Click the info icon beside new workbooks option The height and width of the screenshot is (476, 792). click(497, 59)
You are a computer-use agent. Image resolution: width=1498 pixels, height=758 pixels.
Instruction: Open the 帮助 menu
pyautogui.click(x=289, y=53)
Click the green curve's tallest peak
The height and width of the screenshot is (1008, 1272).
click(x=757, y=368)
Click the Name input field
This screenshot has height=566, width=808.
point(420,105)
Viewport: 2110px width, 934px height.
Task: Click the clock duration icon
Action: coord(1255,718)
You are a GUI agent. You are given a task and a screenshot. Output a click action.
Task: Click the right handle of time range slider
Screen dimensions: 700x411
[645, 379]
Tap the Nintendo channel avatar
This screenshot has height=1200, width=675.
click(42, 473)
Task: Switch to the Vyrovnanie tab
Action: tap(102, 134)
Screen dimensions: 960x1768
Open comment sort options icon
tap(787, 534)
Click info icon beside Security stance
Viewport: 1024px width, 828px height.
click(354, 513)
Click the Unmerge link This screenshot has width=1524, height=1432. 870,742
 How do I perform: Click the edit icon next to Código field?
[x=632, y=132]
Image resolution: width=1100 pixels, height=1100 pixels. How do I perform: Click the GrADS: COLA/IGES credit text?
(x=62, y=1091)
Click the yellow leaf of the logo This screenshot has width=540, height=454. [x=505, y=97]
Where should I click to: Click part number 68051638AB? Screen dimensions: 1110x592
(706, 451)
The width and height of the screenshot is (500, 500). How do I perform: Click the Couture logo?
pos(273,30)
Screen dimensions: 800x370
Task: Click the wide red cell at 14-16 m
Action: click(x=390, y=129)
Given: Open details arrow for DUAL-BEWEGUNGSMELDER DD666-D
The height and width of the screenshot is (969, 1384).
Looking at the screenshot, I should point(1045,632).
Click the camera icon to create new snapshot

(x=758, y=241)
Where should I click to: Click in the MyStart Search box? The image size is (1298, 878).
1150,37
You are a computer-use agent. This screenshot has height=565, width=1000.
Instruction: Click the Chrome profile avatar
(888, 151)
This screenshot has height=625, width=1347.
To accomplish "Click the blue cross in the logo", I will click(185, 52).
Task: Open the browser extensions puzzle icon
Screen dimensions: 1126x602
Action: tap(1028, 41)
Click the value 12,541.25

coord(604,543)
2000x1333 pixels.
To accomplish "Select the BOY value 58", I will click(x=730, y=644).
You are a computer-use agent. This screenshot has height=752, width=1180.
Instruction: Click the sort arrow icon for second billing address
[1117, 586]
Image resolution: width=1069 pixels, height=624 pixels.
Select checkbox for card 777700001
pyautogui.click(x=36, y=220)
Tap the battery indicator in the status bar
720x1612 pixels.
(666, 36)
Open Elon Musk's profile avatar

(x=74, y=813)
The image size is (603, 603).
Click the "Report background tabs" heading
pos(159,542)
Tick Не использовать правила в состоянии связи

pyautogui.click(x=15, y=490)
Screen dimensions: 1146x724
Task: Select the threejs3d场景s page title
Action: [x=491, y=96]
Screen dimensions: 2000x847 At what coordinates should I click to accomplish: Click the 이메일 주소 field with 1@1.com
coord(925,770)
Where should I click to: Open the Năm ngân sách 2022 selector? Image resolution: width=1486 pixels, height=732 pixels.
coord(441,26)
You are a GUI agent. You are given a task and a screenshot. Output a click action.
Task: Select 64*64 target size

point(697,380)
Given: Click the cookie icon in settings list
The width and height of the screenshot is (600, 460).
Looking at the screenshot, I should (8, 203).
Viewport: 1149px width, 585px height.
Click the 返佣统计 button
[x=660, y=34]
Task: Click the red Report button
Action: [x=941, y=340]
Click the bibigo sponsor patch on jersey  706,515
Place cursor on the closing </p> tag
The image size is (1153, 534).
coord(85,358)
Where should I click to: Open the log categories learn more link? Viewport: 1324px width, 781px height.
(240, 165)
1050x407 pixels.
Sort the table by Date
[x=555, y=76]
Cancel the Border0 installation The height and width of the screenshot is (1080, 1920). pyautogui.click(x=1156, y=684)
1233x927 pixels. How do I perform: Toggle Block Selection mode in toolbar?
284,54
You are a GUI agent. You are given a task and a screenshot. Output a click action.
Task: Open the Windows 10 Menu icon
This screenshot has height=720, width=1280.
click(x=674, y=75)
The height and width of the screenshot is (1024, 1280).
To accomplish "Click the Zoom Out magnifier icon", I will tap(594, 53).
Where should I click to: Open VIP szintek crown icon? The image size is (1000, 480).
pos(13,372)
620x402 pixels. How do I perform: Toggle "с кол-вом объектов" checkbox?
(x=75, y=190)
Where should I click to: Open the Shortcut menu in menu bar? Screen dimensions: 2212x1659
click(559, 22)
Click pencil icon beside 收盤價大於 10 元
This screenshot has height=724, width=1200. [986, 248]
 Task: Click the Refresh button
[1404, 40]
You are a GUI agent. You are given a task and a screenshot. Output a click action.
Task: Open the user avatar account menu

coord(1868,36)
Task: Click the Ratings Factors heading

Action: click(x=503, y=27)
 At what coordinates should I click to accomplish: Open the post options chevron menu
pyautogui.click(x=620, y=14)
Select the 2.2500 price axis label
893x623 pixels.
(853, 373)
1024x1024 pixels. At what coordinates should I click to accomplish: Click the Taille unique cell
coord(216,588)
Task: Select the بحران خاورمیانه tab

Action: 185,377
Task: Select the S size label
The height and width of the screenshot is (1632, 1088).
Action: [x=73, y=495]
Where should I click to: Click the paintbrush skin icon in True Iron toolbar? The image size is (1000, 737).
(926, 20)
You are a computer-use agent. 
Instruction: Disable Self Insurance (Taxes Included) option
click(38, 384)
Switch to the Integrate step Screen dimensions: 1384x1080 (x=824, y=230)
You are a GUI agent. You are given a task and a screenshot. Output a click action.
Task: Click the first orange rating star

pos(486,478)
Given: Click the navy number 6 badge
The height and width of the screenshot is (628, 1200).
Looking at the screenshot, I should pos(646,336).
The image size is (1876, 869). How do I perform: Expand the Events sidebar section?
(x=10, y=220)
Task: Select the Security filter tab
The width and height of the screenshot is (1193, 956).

▶ **EXERCISE PROMPT**:
Restate the line containing "Task: Select the S size label" and every remaining line of the records word for word. Add nothing.

▶ **RESPONSE TO THE EXERCISE**:
Task: Select the S size label
The height and width of the screenshot is (1632, 1088).
Action: [x=73, y=495]
Where should I click to: Click the paintbrush skin icon in True Iron toolbar? The image size is (1000, 737).
(926, 20)
You are a computer-use agent. 
Instruction: Disable Self Insurance (Taxes Included) option
click(38, 384)
Switch to the Integrate step Screen dimensions: 1384x1080 (x=824, y=230)
You are a GUI agent. You are given a task and a screenshot. Output a click action.
Task: Click the first orange rating star

pos(486,478)
Given: Click the navy number 6 badge
The height and width of the screenshot is (628, 1200).
Looking at the screenshot, I should pos(646,336).
The image size is (1876, 869). How do I perform: Expand the Events sidebar section?
(x=10, y=220)
Task: Select the Security filter tab
The width and height of the screenshot is (1193, 956).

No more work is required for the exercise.